Background: Calcium supplements to the western-style diet may reduce the risk for colorectal neoplasia. Using rectal epithelial proliferation (REP) measurements as a biomarker of response to intervention, the authors evaluated the effects of 1-year calcium supplementation in adenoma patients and its possible interactions with the patients' dietary and lifestyle habits.
Methods: Consenting adenoma patients, without a family history of colorectal neoplasia, were randomly selected to receive 3.75 g calcium carbonate (1.5 g Ca2+) daily or to receive no treatment. All had their long-term dietary and lifestyle habits assessed and their REP labeling index (LI) evaluated before and at end of follow-up. The change in LI was compared between groups, and statistical associations were examined between mean nutrient consumption and treatment effect and between lifestyle and treatment effect.
Results: Fifty-two adenoma patients (33 treated and 19 untreated) completed intervention and follow-up. There were no significant differences between study groups in age, weight, cigarette smoking, or medication use. The LI decreased in 58% of calcium-intervened patients and in only 26% of nonintervened patients (P = 0.04); the mean LI x 100 (+/- standard deviation) of the former fell from 5.04 +/- 1.93 to 4.54 +/- 1.58, and rose from 4.32 +/- 1.58 to 4.93 +/- 1.58 in the latter (P = 0.04). A lower fat, a higher carbohydrate, fiber, or fluid intake each interacted with the calcium supplementation to decrease the LI (P = 0.02, 0.001, 0.02, and 0.08, respectively).

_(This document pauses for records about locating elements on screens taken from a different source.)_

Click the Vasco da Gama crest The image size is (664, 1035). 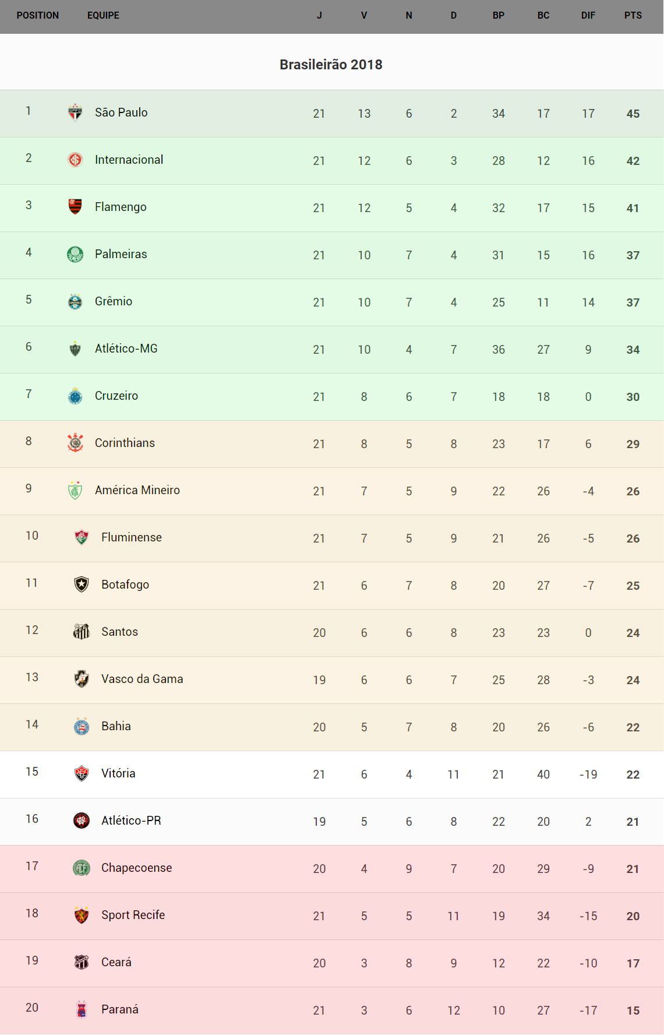(82, 678)
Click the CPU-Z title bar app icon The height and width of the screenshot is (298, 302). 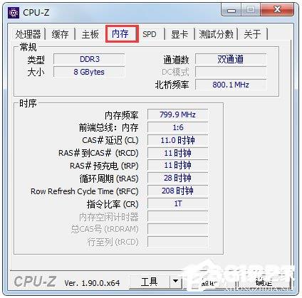14,13
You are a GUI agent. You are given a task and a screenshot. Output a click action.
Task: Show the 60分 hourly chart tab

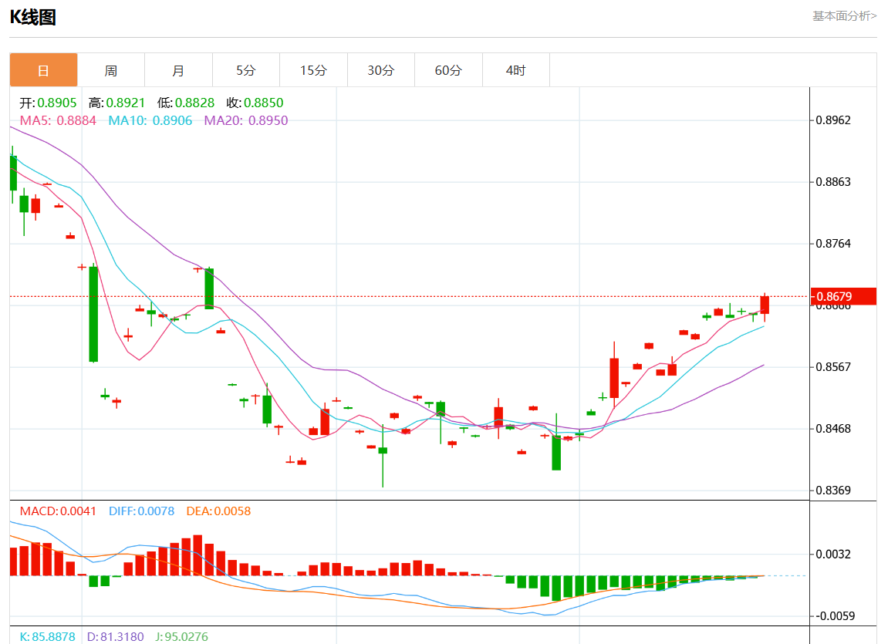point(448,70)
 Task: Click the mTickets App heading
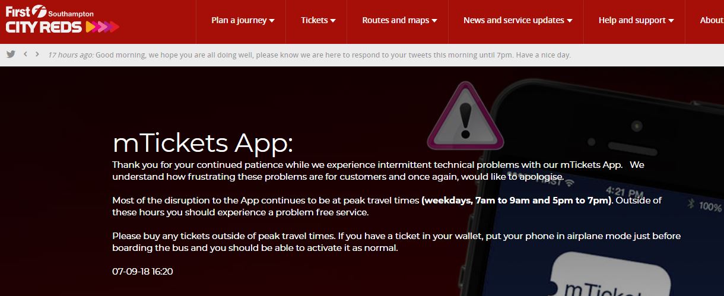(x=203, y=143)
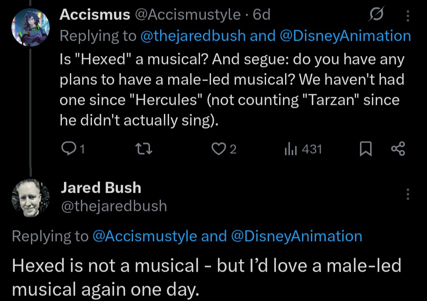Screen dimensions: 427x301
Task: Open more options on the Accismus tweet
Action: 408,16
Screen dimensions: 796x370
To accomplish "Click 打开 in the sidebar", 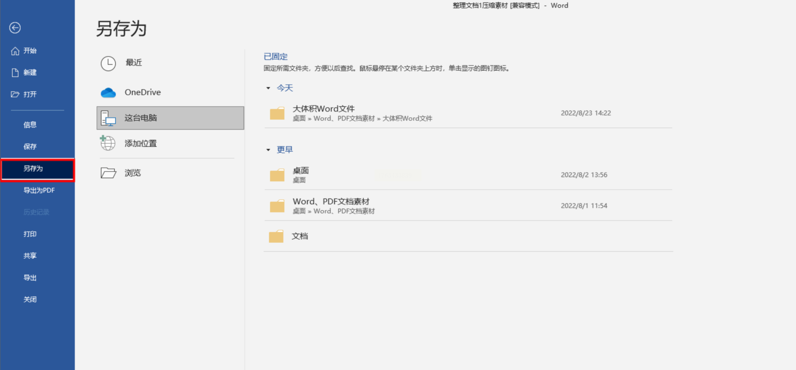I will [x=30, y=94].
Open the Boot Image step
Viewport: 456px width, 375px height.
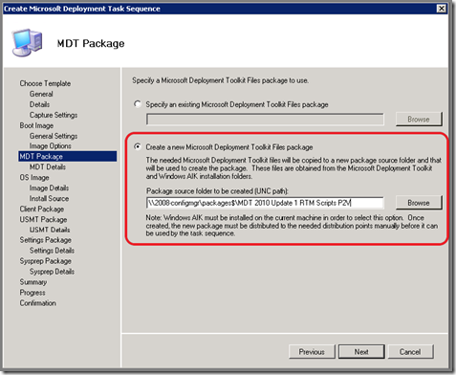pyautogui.click(x=36, y=125)
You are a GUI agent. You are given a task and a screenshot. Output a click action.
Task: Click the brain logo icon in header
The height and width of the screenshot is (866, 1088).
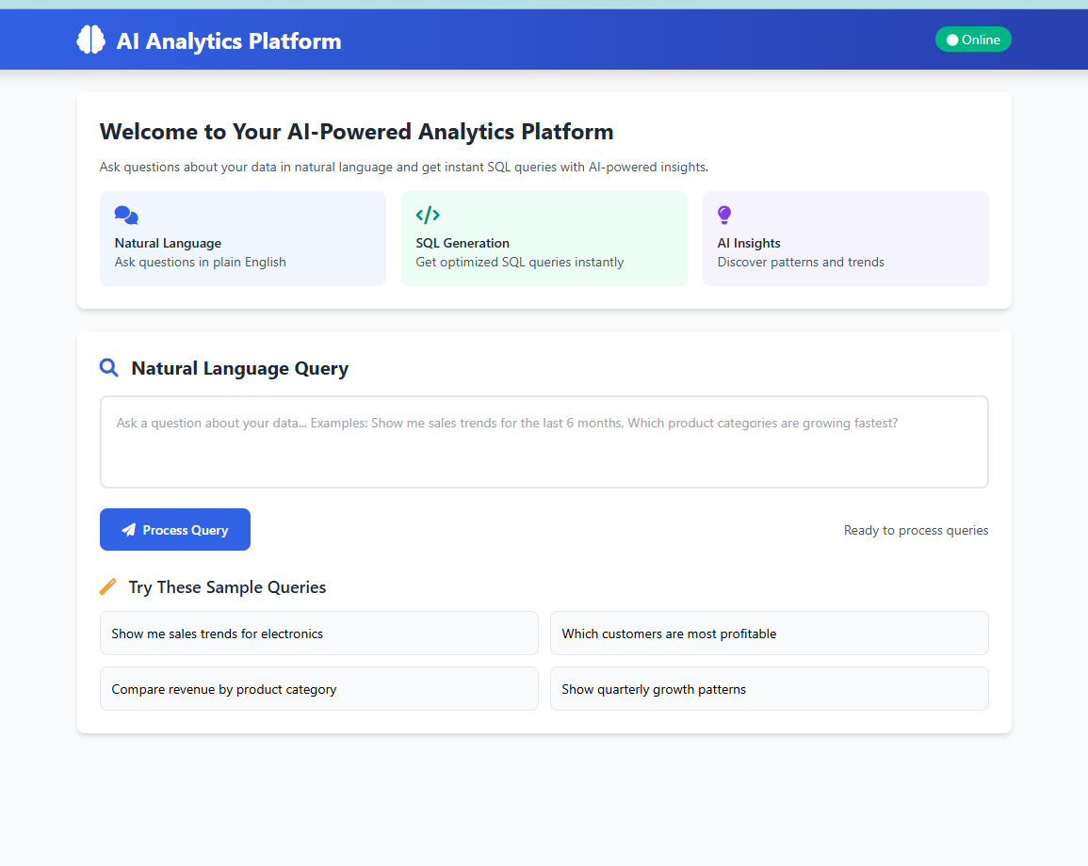pyautogui.click(x=90, y=40)
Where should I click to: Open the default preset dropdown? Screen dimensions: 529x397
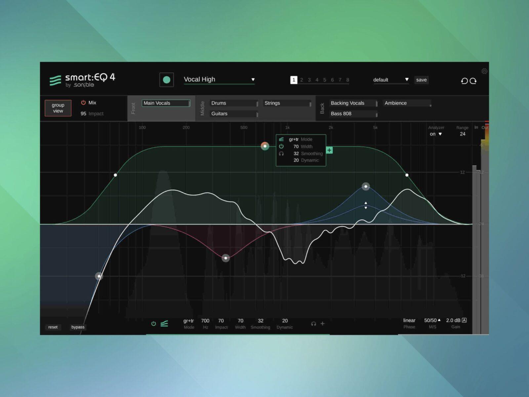click(x=407, y=80)
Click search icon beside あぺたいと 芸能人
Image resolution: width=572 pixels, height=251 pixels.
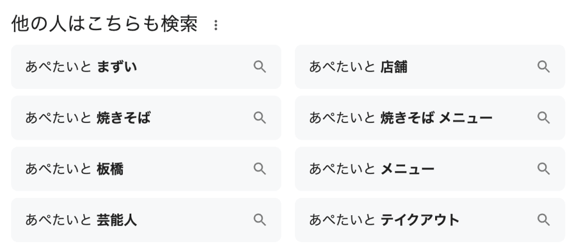pyautogui.click(x=260, y=220)
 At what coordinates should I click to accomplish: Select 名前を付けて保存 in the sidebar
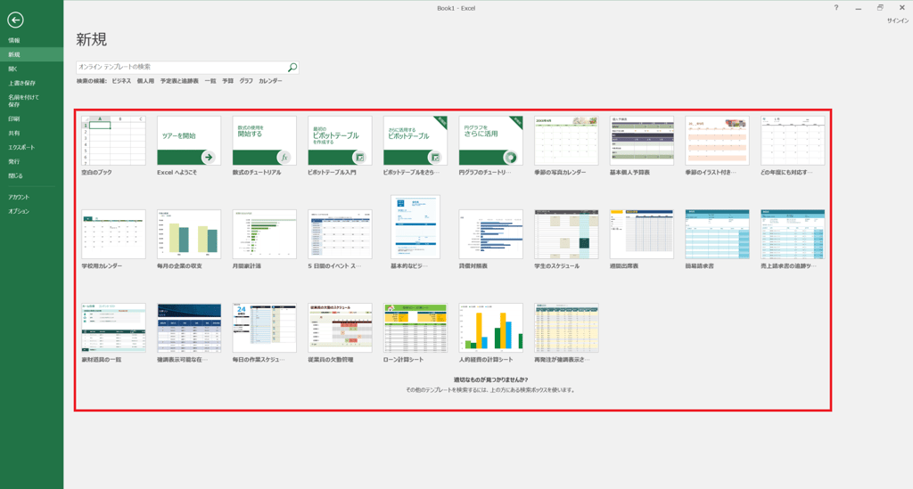pos(23,101)
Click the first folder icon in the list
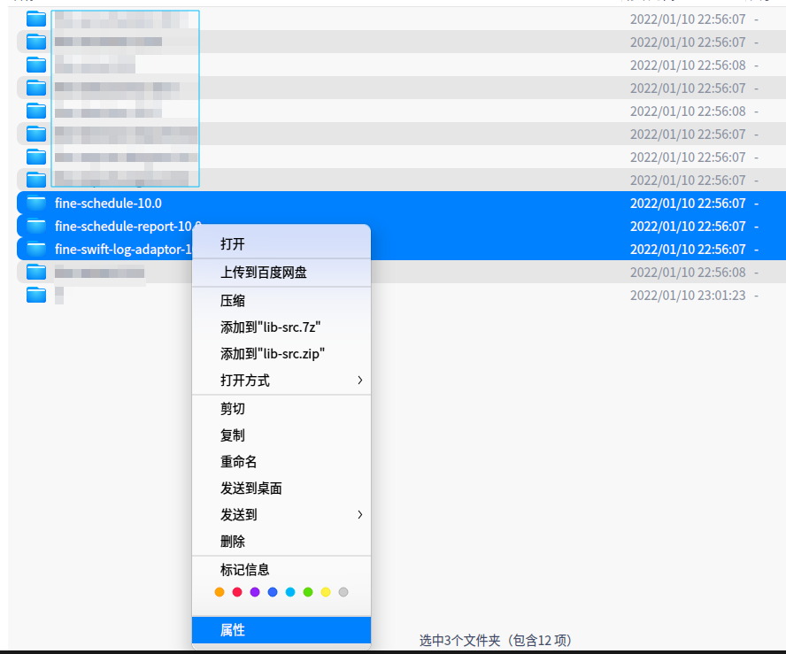 click(35, 18)
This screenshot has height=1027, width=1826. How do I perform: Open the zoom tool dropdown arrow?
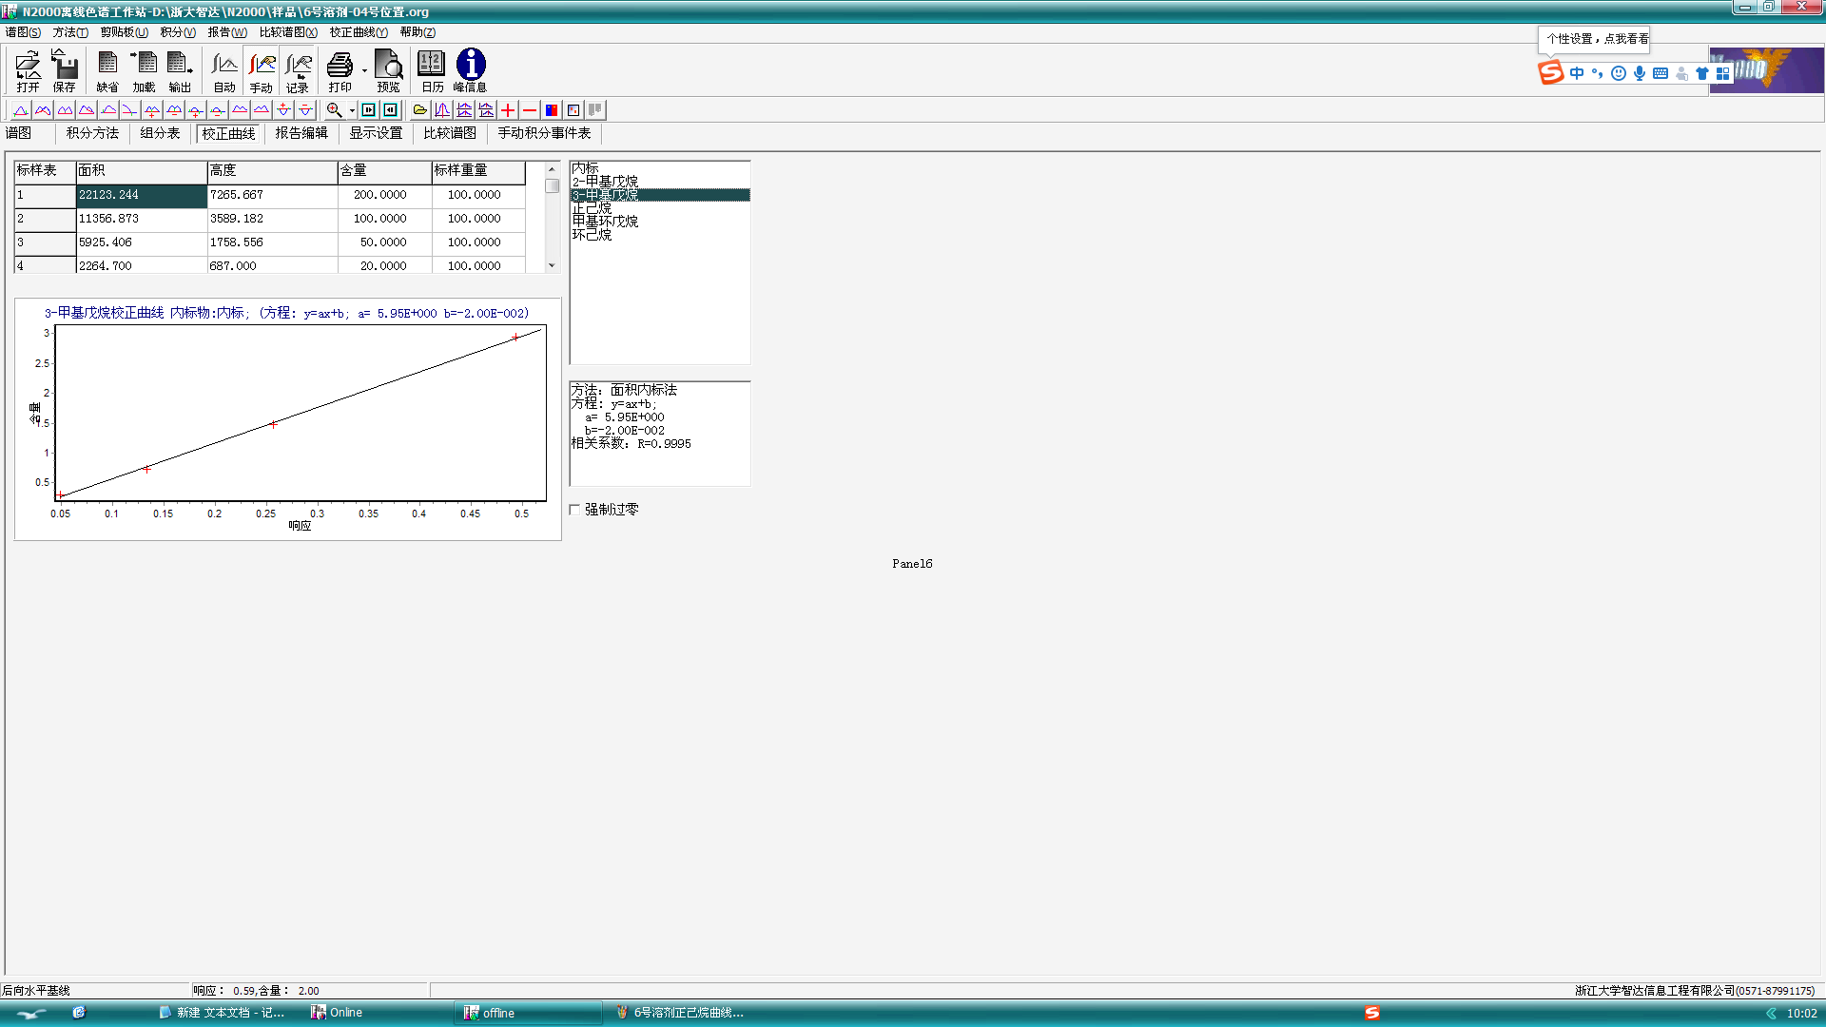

Conclusions: Long-term calcium supplements significantly suppressed REP in adenoma patients, and long-term dietary habits contributed to this effect. Patient diet should be assessed when researchers use REP as a biomarker in calcium chemoprevention studies. Study results indicated that relevant dietary counseling may be useful in addition to calcium supplements in persons at increased risk for colorectal neoplasia.